西池尻町の由来

鎌倉後期・弘安八(1285)年の古文書(春日神社文書)に「大和国高市郡増田池尻」とあり、時代が下った室町前期・至徳3(1386)年の文書(一乗院文書)にも地名「益田」がみえています。また、大和(奈良)の古跡を紹介した江戸時代の「和州旧跡幽考」には、いまも久米町にある久米寺のそばに「益田池」の跡が残り、池跡の西に「池じり村」のあることが書かれています。

 古く「増田池」といわれた池が、「益田池」と呼び変えられ、池の西に沿っていた集落も「池尻村」と呼ばれたのでしょう。

 江戸時代の池尻村が明治22年に白橿村の大字となり昭和を迎えます。昭和3年に畝傍町の大字となったあと同31年に橿原市に編入されて、同年10月に「橿原市西池尻町」となっています。

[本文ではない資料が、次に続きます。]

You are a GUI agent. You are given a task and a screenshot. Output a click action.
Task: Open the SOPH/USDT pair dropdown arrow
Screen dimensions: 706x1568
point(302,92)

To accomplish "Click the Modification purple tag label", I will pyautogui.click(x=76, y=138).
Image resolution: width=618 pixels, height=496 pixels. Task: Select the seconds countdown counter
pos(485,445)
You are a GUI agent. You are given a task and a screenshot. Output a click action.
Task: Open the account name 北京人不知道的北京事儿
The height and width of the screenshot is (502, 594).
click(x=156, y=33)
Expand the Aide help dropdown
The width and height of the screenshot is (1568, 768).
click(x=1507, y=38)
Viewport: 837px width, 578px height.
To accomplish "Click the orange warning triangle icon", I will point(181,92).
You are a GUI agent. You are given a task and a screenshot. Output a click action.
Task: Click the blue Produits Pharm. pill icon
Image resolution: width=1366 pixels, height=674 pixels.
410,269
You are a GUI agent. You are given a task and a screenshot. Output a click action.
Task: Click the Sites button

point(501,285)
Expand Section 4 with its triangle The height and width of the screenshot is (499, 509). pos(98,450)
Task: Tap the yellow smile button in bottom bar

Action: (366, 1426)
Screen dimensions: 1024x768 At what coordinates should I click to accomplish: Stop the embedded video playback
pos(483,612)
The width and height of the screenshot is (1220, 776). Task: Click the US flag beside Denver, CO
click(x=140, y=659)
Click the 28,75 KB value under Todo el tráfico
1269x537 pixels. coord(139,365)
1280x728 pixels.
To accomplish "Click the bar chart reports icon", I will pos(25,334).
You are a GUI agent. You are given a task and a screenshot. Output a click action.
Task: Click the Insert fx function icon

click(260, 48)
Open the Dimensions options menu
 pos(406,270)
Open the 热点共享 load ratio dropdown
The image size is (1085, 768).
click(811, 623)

 池尻村だった明治15年ごろは、戸数37戸・人口204人・牛五頭を飼う農村(町村誌集)で、米・麦・ぶどう・綿・菜種などが主な産物(農産物取調表)でした。町の東部に鎮座する八幡神社の東北に「元陣屋敷」の小字名が残っています。江戸時代に当地一帯を領有した旗本・神保主膳氏の陣屋が当時、ここにあったそうです。 元禄10年には6000石の家であるといわれています。

 橿原市発足後、昭和35年の国勢調査で、西池尻町は人口562人・世帯数123世帯でありましたが、平成12年の国勢調査では人口3498人・世帯数1256世帯・面積は50ヘクタールとなっています。